> TEXT UNDER STUDY
>>>>>

Racial makeup (2011)
- • Black African: 40.0%
- • Coloured: 51.5%
- • Indian/Asian: 0.6%
- • White: 6.0%
- • Other: 1.9%

First languages (2011)
- • Afrikaans: 64.0%
- • Xhosa: 25.2%
- • Sotho: 3.7%
- • English: 2.5%
- • Other: 4.5%
- Time zone: UTC+2 (SAST)
- Postal code (street): 6875
- PO box: 6875
- Area code: 023

= De Doorns =

De Doorns is situated in the Breede Valley Local Municipality, Cape Winelands District Municipality in the Western Cape province of South Africa.

==Location==
It lies in the Hex River Valley on the N1 national route, 32 km north-east of Worcester and 40 km south-west of Touwsrivier. It is in the centre of an export grape growing region, surrounded by over 200 table grape farms.

<<<<<

> SUPPLIED DATA
>>>>>

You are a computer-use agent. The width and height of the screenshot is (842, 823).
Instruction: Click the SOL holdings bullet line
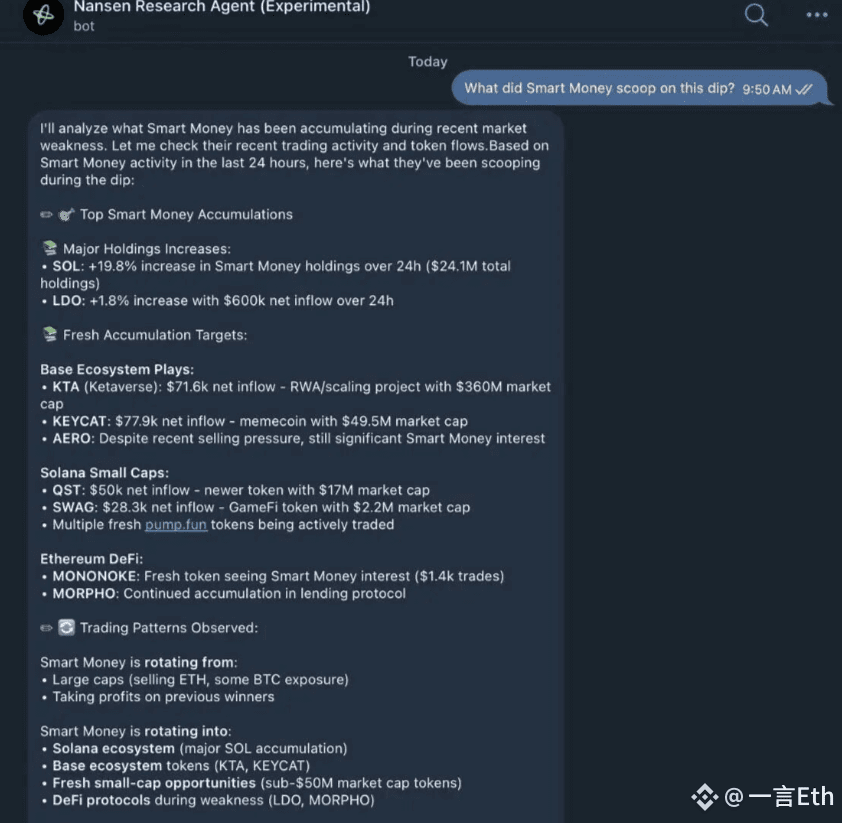pos(275,274)
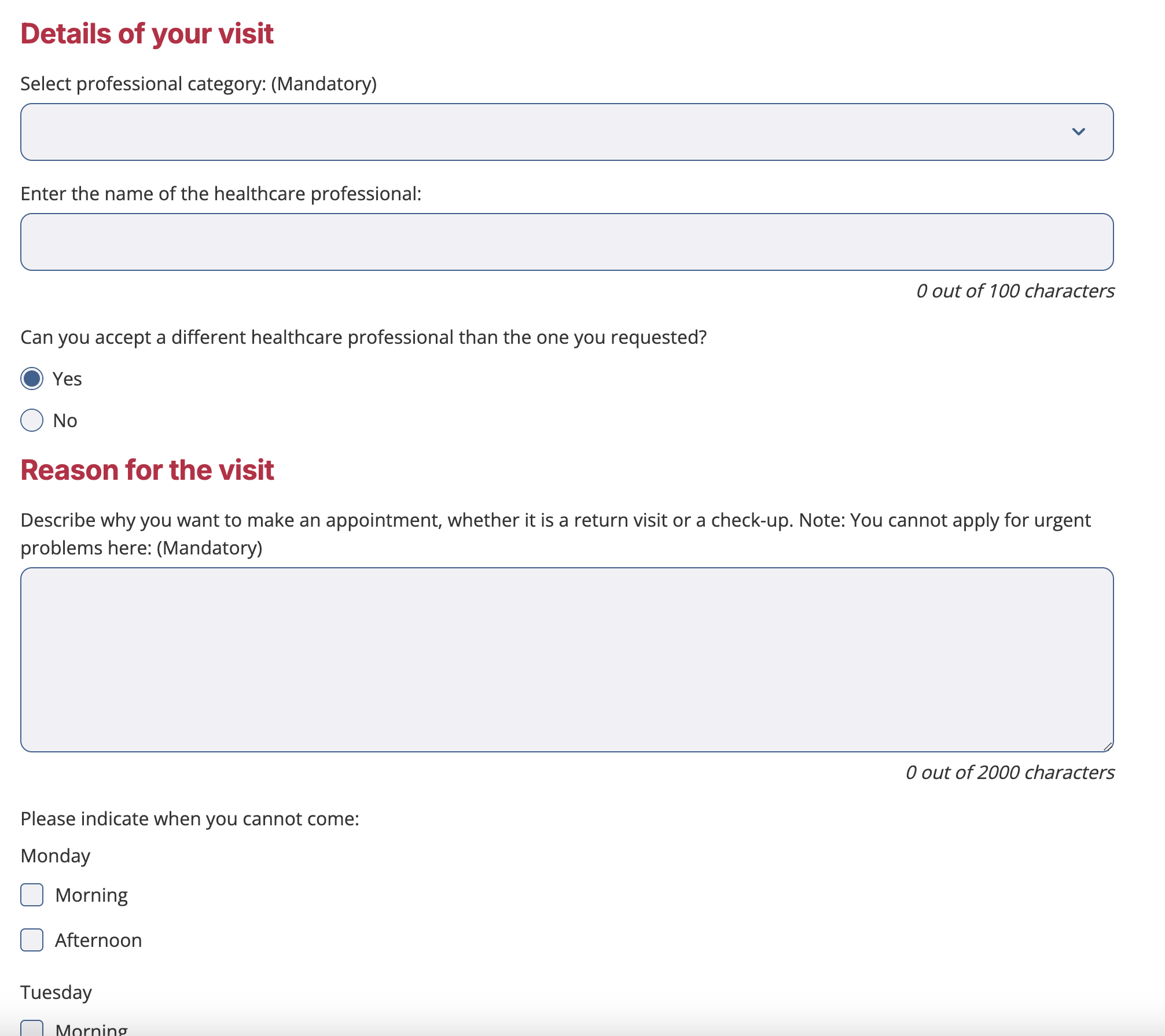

<<<<<

> TASKS TO CARRY OUT
1. Copy the De Doorns article, starting at "- Postal code" and ending at "table grape farms.", and change "farms" to "vineyards" wherever it occurs.
2. Go on with the article about De Doorns from its last sentence.

> RESULTS OF THE EXERCISE
1.
- Postal code (street): 6875
- PO box: 6875
- Area code: 023

= De Doorns =

De Doorns is situated in the Breede Valley Local Municipality, Cape Winelands District Municipality in the Western Cape province of South Africa.

==Location==
It lies in the Hex River Valley on the N1 national route, 32 km north-east of Worcester and 40 km south-west of Touwsrivier. It is in the centre of an export grape growing region, surrounded by over 200 table grape vineyards.

2.
==History==
The town takes its name from the farm "De Doorns boven aan de Hex Rivier" (‘the thorns on the upper Hex River’), known as early as 1725. The area was declared a sub-drosty of Tulbagh in 1819 and the farm became the seat of the area's own drostdy in 1822.

The De Doorns farm was bought by the government of Cape Prime Minister John Molteno in 1875, to build a railway station for the rapidly expanding Cape Government Railways. The line was immediately built through De Doorns, connecting it to Cape Town on the coast and reaching Montagu Road (later Touws River) in 1877, on its way to Kimberley. Around the station, the hamlet of De Doorns would later develop.

The area around the town became an important region for table grape farming. It had the necessary infrastructure for exporting its produce, and the longest harvest season in the world - December to April. During the second Anglo-Boer War (1899-1902), the town and its railway infrastructure played an important supporting role. The stone blockhouses which were built to protect the vital railway link are still found in the valley.

A village management board was instituted for De Doorns in 1933 and municipal status attained in 1951.